(Dataset entries)

╭──

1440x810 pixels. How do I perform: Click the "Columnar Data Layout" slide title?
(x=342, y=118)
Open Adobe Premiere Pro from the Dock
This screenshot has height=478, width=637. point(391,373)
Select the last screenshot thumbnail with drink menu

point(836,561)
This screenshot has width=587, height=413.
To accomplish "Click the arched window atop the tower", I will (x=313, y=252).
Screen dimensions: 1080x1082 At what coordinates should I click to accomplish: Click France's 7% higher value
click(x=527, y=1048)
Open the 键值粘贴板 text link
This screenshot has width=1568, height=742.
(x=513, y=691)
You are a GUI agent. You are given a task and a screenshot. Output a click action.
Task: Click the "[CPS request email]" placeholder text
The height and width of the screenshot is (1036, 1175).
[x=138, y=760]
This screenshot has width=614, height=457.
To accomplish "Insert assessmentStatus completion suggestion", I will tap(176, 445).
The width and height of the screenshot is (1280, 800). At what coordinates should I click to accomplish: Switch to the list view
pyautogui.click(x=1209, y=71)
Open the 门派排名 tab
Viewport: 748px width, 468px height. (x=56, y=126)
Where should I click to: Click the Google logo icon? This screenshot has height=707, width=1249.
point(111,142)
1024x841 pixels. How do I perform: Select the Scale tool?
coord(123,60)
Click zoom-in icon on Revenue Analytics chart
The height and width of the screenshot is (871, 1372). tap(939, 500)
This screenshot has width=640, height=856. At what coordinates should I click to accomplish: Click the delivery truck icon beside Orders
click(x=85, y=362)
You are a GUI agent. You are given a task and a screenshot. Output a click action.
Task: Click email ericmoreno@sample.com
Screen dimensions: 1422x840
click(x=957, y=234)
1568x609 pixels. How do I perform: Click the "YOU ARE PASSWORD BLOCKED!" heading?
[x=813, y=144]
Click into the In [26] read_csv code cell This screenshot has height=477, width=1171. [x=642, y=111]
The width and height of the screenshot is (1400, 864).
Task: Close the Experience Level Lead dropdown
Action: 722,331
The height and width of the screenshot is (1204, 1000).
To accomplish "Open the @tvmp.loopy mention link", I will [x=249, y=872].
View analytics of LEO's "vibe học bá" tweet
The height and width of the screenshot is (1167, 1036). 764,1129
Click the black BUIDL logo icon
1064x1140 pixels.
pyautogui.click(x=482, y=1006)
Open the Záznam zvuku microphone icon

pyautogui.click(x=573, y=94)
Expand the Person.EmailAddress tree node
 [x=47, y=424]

╰──

Exercise objective >>
Each line above that contains the word "will" must be copied.

Answer to the problem >>
To accomplish "Click the arched window atop the tower", I will (x=313, y=252).
To accomplish "Insert assessmentStatus completion suggestion", I will tap(176, 445).
To accomplish "Open the @tvmp.loopy mention link", I will [x=249, y=872].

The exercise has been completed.